An increasingly thick wrapper around a data.table
containing the data for a prediction task. This contains metadata about the
particular machine learning problem, including which variables are to be
used as covariates and outcomes.
make_sl3_Task(...)
R6Class
object.
Passes all arguments to the constructor. See documentation for Constructor below.
sl3_Task
object
make_sl3_Task(data, covariates, outcome = NULL, outcome_type = NULL, outcome_levels = NULL,
id = NULL, weights = NULL, offset = NULL, nodes = NULL, column_names = NULL,
folds = NULL, drop_missing_outcome = FALSE, flag = TRUE)
data
A data.frame
or data.table
containing the analytic dataset.
covariates
A character vector of variable names that define the set of covariates.
outcome
A character vector of variable names that define the set of outcomes. Usually just one variable, although some learners support multivariate outcomes. Use sl3_list_learners("multivariate_outcome")
to find such learners.
outcome_type
A Variable_type
object that defines the variable type of the outcome. Alternatively, a character specifying such a type. See variable_type
for details on defining variable types.
outcome_levels
A vector of levels expected for the outcome variable. If outcome_type
is a character, this will be used to construct an appropriate variable_type
object.
id
A character indicating which variable (if any) to be used as an identifier for independent observations, which would be necessary if there are clusters of dependent units in the data (e.g., repeated measures on the same individual). The id
is used to define a clustered cross-validation scheme (if folds
is not already supplied to make_sl3_Task
), for learners that use cross-validation as part of their fitting procedure. Use sl3_list_learners("ids")
to find learners whose fitting procedures support clustered observations, and use sl3_list_learners("cv")
to find learners whose fitting procedures involve cross-validation.
weights
A character indicating which variable (if any) to be used as observation weights, for learners that support that. Use sl3_list_learners("weights")
to find such learners.
offset
A character indicating which variable (if any) to be used as an observation offset, for learners that support that. Use sl3_list_learners("offset")
to find such learners.
nodes
A list of character vectors as nodes. This will override the covariates
, outcome
, id
, weights
, and offset
arguments if specified, serving as an alternative way to specify those arguments.
column_names
A named list of characters that maps between column names in data
and how those variables are referenced in sl3_Task
functions.
drop_missing_outcome
Logical indicating whether to drop outcomes that are missing.
flag
Logical indicating whether to notify the user when there are outcomes that are missing.
folds
An optional origami fold object, as generated by make_folds
, specifying a cross-validation scheme. If NULL
(default), a V-fold cross-validation scheme with V = 10 will be considered for learners that use cross-validation as part of their fitting procedure. Also, if NULL
(default) and id
is specified, then a clustered V-fold cross-validation procedure with 10 folds will be considered. Use sl3_list_learners("cv")

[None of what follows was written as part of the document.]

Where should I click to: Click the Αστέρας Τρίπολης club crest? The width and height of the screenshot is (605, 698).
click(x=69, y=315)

to find learners whose fitting procedures involve cross-validation.
add_interactions(interactions, warn_on_existing = TRUE)

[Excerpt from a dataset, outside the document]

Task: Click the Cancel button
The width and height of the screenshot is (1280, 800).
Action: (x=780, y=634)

Adds interaction terms to task, returns a task with interaction terms added to covariate list.
interactions
: A list of lists, where each sublist describes one interaction term, listing the variables that comprise it
warn_on_existing
: If TRUE, produce a warning if there is already a column with a name matching this interaction term
add_columns(fit_uuid, new_data, global_cols=FALSE)
Add columns to internal data, returning an updated vector of column_names
fit_uuid
: A uuid character that is used to generate unique internal column names.
This prevents two added columns with the same name overwriting each other, provided they have different fit_uuid.
new_data
: A data.table containing the columns to add
global_cols
: If true, don't use the fit_uuid to make unique column names
next_in_chain(covariates=NULL, outcome=NULL, id=NULL, weights=NULL,
offset=NULL, column_names=NULL, new_nodes=NULL, ...)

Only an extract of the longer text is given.